He is in "Narcissist" category...layan je! Buat dekk

Stock

2021-11-12 12:25 | Report Abuse

What happen, why drop so much today. I think can go even up to 0.85.

Stock

2021-11-11 21:15 | Report Abuse

Two more weeks for 3rd qtr announcement. Hoping for excellent qtr soon. Some IB revised their target to 0.60 now. Brent continuously trading above usd 80....another good sign.

Stock

2021-11-11 14:21 | Report Abuse

Indianasuni - wah! so much hatred ha bro you with Armada. Either you like it or not sometime stock market depend on predictions, no one know what will exactly happen in coming months otherwise everybody easily become millionaire. Even IB also do the analysis and just predict only bro but they cannot promise on it.

Let see Armada earning 2021:-
1) 1st qtr - 162mil +
2) 2nd qtr - 139mil +
3) 3rd qtr - ?? (expected 180 to 200mil)

Oil price average this year
1) Jan to Mar - usd 60/barrel
1) Apr to Jun - usd 68/barrel
2) Jul to Sep - usd 74/barrel
3) Oct to Dec -?? ( expected usd 82 - 85/barrel)

Beside above Armada also disposed
1) 2 vessels for 1H21 and...

Another 6 more vessels after the 2H21 (another additional income sources on the list)

The group's firm order book as the end at 2QY21
1) RM 14.9 billion (plus another optional extension up to RM 9.5 billion)
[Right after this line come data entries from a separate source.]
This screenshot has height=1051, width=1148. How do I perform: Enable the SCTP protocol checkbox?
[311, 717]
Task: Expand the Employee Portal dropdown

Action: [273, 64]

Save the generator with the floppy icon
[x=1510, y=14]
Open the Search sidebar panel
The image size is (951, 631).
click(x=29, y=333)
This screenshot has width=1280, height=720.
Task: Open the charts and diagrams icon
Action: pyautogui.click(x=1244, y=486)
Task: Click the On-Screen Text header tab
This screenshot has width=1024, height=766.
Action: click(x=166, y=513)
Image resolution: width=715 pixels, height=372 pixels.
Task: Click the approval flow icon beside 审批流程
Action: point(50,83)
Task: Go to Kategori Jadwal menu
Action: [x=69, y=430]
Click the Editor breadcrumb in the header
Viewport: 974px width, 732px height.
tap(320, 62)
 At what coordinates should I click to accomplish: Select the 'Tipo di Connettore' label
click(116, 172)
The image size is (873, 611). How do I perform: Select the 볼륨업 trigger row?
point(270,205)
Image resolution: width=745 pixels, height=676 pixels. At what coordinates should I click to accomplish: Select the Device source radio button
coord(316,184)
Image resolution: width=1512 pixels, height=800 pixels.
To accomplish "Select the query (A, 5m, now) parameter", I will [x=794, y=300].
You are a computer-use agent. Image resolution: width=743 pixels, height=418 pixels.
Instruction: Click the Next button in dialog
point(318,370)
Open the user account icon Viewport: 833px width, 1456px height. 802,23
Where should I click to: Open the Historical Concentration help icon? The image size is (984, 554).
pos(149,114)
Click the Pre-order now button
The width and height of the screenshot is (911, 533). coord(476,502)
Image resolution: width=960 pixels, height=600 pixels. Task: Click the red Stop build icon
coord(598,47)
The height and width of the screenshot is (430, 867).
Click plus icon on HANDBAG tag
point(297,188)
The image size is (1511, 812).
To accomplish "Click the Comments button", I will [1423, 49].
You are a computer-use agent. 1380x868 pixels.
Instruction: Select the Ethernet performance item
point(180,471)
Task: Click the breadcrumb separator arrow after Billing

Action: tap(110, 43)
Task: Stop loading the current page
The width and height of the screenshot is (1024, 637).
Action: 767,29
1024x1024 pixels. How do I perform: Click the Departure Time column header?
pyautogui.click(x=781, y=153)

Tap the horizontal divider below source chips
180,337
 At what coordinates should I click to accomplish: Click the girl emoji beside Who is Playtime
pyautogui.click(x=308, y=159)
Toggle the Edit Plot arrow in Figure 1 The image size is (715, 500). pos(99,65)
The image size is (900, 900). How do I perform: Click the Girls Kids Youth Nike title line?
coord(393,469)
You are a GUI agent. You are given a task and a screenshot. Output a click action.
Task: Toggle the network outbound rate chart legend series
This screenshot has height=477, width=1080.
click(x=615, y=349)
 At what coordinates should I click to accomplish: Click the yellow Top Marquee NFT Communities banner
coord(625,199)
2) Armada’s 98/2 joint venture (JV) with India’s Shapoorji Pallonji Oil & Gas Pte Ltd is also expected to commence operations in FY22

Debt
1) Debt has declined from 8.8bil in 2Q20 to 6.9bil in 2Q21
2) Net gearing has also fallen from 2.8 times to 1.9 times 2Q21
3) 1H21 net operating cashflow has improved 187% YOY

Armada's strong earnings to continue in the foreseeable future.

Stock

2021-11-11 12:46 | Report Abuse

Louisongong what you wrote?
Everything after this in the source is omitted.